Here's the moment Sturgeon made the
announcement:

Sturgeon must secure the approval of Scottish Parliament before
going to the UK government with a referendum request.

A motion should be passed, though, as the pro-independence SNP is
likely to be supported by Green Party Members of Scottish
Parliament. The UK government would then need to decide whether
to grant Sturgeon's wish and authorise Scotland's second
independence referendum in less than five years.

Scotland voted to stay part of the UK in 2014.

The Brexit is expected to officially get underway this week, with MPs and Lords expected to
approve the passage of the European Union (Notification of
Withdrawal) Bill. May has made it clear that she plans to remove
the country from the single market.

Speaking in October before May announced her intention to end
Britain's single-market membership, Sturgeon said:

"We will propose new powers to help keep Scotland in the single
market even if the UK leaves. But if the Tory government rejects
these efforts — if it insists on taking Scotland down a path that
hurts our economy, costs jobs, lowers our living standards and
damages our reputation as an open, welcoming, diverse country —
then be in no doubt.

"Scotland must have the ability to choose a better future. And I
will make sure that Scotland gets that chance."

Scots voted to remain in the EU by 62% to 38% in the June Brexit
referendum.

The first minister had triggered huge speculation that she
planned to call another independence referendum last week when
she publicly described autumn 2018 as a
"common sense" time to hold it another Scotland-wide vote.

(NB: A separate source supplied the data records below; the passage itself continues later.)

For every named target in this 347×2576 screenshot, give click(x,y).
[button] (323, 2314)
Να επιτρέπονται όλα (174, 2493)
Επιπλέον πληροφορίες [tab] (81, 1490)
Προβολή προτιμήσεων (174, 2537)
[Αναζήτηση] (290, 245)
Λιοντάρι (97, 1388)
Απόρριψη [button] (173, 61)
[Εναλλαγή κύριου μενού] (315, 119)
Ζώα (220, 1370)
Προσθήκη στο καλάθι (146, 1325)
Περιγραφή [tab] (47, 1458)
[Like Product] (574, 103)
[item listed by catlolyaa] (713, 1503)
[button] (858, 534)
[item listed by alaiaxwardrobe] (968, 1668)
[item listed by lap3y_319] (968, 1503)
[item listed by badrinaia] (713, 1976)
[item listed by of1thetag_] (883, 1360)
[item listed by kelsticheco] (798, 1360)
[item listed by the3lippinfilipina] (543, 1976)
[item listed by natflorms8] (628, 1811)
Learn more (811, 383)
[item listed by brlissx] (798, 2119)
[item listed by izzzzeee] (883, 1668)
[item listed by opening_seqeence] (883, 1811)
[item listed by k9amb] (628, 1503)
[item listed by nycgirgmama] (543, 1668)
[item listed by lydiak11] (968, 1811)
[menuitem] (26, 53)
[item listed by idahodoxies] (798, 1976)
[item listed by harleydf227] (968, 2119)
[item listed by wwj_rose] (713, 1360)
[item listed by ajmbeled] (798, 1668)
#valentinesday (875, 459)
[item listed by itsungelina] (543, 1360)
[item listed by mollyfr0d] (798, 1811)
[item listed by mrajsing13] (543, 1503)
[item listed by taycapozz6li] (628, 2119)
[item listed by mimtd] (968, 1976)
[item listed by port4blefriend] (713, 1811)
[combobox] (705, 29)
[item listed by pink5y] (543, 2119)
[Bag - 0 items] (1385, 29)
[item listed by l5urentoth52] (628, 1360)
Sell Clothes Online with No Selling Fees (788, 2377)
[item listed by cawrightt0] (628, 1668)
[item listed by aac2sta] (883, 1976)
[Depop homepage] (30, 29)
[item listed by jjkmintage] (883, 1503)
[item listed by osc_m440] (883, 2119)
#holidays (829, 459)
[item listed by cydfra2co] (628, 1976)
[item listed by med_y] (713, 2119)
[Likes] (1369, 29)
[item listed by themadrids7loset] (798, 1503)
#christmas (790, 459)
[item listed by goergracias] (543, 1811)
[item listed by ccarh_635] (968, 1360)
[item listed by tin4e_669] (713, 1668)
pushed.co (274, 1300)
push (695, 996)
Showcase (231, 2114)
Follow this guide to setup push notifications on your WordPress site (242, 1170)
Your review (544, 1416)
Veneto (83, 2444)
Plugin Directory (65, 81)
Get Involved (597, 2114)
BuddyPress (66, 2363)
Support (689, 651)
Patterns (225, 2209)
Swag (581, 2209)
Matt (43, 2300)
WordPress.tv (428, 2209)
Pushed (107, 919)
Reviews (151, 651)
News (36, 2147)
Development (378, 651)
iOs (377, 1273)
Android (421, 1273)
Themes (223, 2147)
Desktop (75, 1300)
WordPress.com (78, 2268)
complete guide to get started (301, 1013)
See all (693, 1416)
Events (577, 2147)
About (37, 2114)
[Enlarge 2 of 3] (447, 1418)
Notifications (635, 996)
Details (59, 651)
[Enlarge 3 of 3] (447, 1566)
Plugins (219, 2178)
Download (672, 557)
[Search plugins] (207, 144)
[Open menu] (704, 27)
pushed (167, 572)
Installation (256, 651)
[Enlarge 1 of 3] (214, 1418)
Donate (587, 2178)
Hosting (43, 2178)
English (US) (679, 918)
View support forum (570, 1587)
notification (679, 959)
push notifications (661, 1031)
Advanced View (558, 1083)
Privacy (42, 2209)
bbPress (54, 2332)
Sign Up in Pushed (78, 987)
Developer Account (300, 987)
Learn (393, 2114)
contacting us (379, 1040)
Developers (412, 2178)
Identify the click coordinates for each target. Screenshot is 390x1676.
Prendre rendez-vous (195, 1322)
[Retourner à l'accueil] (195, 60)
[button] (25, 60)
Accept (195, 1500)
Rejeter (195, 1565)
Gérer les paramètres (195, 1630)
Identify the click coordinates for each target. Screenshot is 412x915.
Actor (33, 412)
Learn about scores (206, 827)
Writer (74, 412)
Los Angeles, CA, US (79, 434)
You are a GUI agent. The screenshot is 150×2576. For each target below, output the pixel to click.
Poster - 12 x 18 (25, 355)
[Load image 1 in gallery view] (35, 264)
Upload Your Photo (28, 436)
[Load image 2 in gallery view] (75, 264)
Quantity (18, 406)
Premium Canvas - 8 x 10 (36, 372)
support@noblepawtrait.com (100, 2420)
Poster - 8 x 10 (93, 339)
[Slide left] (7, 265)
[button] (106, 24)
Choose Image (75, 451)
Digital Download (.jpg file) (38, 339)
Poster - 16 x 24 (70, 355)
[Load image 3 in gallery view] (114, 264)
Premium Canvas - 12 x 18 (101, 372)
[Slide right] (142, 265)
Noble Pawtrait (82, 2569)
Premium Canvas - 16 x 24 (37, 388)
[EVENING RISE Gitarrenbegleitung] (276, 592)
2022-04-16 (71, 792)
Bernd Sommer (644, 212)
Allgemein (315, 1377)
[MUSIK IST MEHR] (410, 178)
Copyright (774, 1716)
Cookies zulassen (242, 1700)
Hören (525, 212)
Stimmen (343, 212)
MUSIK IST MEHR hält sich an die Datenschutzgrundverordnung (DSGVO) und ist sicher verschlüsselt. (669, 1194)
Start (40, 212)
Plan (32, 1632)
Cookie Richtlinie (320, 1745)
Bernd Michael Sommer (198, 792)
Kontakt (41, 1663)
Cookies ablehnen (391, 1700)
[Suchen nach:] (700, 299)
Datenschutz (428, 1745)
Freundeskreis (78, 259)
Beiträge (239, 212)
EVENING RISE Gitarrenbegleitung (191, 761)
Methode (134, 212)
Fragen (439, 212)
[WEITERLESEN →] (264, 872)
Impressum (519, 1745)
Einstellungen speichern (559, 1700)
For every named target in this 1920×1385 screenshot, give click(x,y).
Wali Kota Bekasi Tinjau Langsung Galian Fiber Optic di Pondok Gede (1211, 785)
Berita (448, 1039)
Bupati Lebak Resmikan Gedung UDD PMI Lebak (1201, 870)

Speaking on Monday morning, she reaffirmed her belief that
sometime between autumn 2018 and spring 2019 would be the best
time for another referendum to be held, as it would most likely
be midway through the Brexit talks, when Scots would have a much
clearer picture of what leaving the EU would mean for them.

Scottish Conservative Party leader Ruth Davidson accused Sturgeon
of dividing the country. She tweeted:

Reacting to the news, May said another Scottish independence
referendum would cause "huge economic uncertainty at the worst
possible time" — the full statement on her behalf said:

"As the Prime Minister has set out, the UK Government seeks a
future partnership with the EU that works for the whole of the
United Kingdom. The UK Government will negotiate that agreement,
but we will do so taking into account the interests of all of the
nations of the UK.

"We have been working closely with all the devolved
administrations — listening to their proposals, and recognising
the many areas of common ground, including workers' rights, the
status of EU citizens living in the UK, and our security from
crime and terrorism.

"Only a little over two years ago people in Scotland voted
decisively to remain part of our United Kingdom in a referendum
which the Scottish government defined as a 'once in a generation'
vote. The evidence clearly shows that a majority of people in
Scotland do not want a second independence referendum. Another
referendum would be divisive and cause huge economic uncertainty
at the worst possible time.

"The Scottish government should focus on delivering good
government and public services for the people in Scotland."

Jeremy Corbyn said that Scottish Labour would vote against a
referendum but that the UK Labour Party would not block it at the
Westminster level if it reached this stage:

"The 2014 Scottish independence referendum was billed as a
once-in-a-generation event. The result was decisive and there is
no appetite for another referendum.

"Labour believes it would be wrong to hold another so soon, and
Scottish Labour will oppose it in the Scottish Parliament.

"If, however, the Scottish Parliament votes for one, Labour will
not block that democratic decision at Westminster.

"If there is another referendum, Labour will oppose independence
because it is not in the interests of any part of the country to
break up the UK."

A poll published last week put support for Scottish independence
at its highest level since the weeks immediately following the
Brexit vote. "Yes" was level with "No" on 50%, according to Ipsos MORI.